This thing flings itself down a road with a pace as indecent-feeling as the 600bhp 'C7' RS6. Seriously.
Don’t go thinking you need to heave on the brakes and shed all that speed to have a vague hope of making it around a corner, though. RS Audis may not have the most prolific hit-rate of dynamic success, but this isn’t a car that immediately flops into understeer.
In fact, get the nose tucked into a corner and, as you get back on the throttle, it feels almost like a bigger, fatter Impreza. You can sense power going to the rear axle to propel you out the other side.
Glance down at the speedometer and the numbers aren’t quite as high as they’d be in the newer car, but the sensation of relentless acceleration is the same. For a car that’s so mature in premise, its kicks are brilliantly childish.
There’s the slightest bit of turbo lag when you first prod the accelerator, then a huge surge of power. And it’ll happily rev right up to 7,000rpm, a classy eight-cylinder burble providing a backdrop to it all. No matter your previous performance car experience, it’ll make you smile.
Really ambitious cornering speeds will see a flicker of the traction control light, and on the tight, leafy lanes of Britain, I imagine the moments I’d feel brave enough to find the ‘off’ switch in a car this large would be few.
But for all its size from the outside, you don’t feel it on the inside. A C7 RS6 would have you thumping over the cats’ eyes to keep a nice distance from the kerb, but in comparison, this feels impossibly narrow.
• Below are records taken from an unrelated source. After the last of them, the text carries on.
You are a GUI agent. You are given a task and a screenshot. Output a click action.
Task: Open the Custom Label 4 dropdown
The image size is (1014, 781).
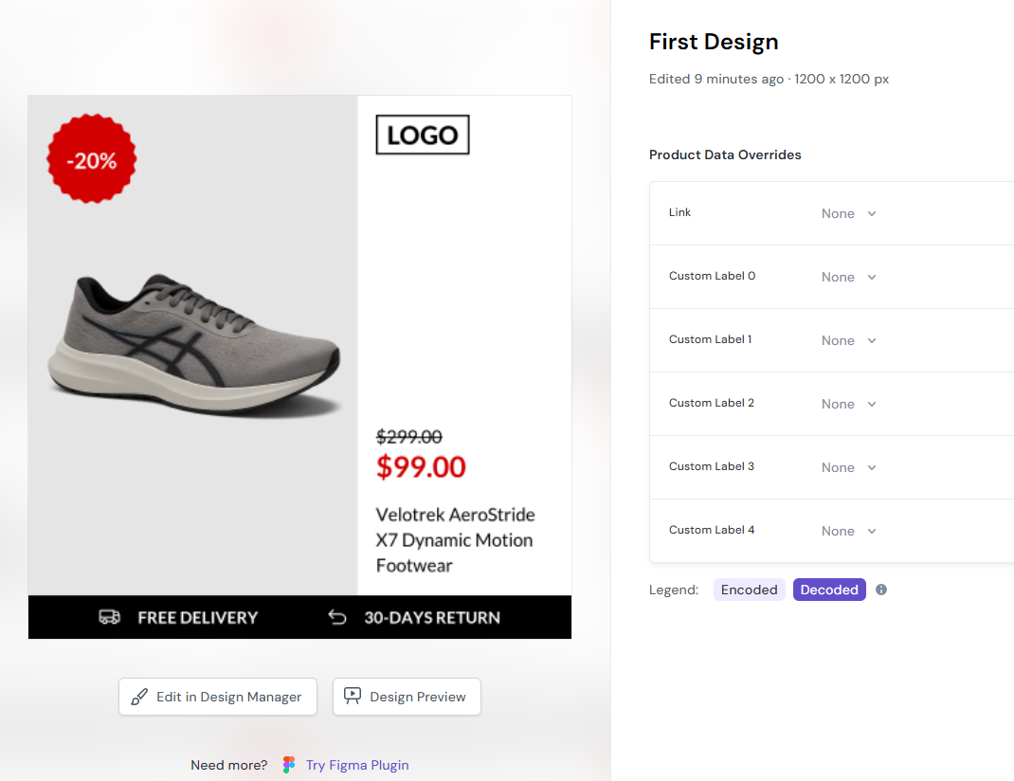[x=848, y=531]
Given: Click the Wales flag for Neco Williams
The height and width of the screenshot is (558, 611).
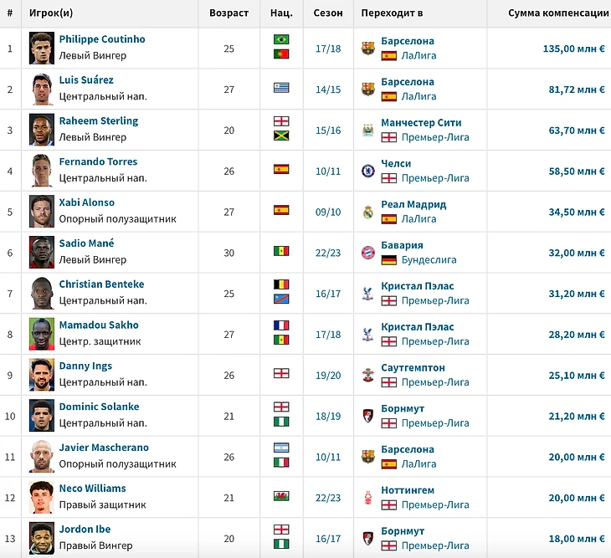Looking at the screenshot, I should (x=281, y=496).
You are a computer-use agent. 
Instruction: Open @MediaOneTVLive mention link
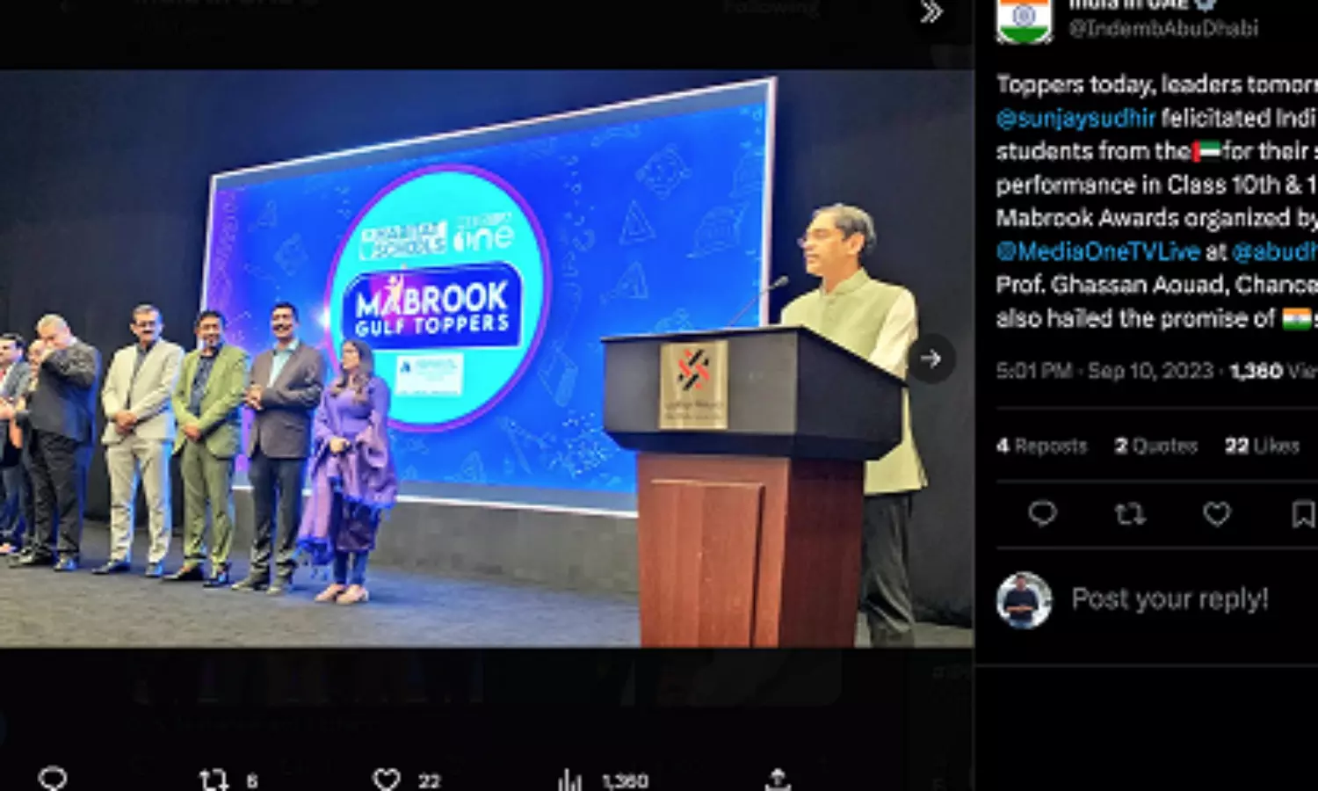click(x=1098, y=251)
As a result, I’d argue you’ll use more of its performance, more of the time.
A special mention for the steering. It’s super: quick, intuitive and reasonably well weighted. Whether it felt this good when new I don’t know – car journalists tend to enjoy moaning about steering more than anything else (myself included) – but given how light on feel modern electric systems have become (told you!), this now feels fantastic.
It rides well, too, that Dynamic Ride Control system doing wonders to shake off some of the worse road surfacing Britain has to offer. There’s a bit more squidge in its tyres than modern fast German stuff, too, owing to its 19in wheels. Though they fill the RS6’s (sublime) arches wonderfully.
Complaints? The automatic transmission does not react quickly enough when you manually pull the paddles, but nor is it quite clever enough when left to its own devices. It may feel as exciting as a newer RS6, but by God, have gearboxes come along since the early 2000s. Though the simplicity of five speeds rather than the modern trend for eight or nine is a surprise pleasure.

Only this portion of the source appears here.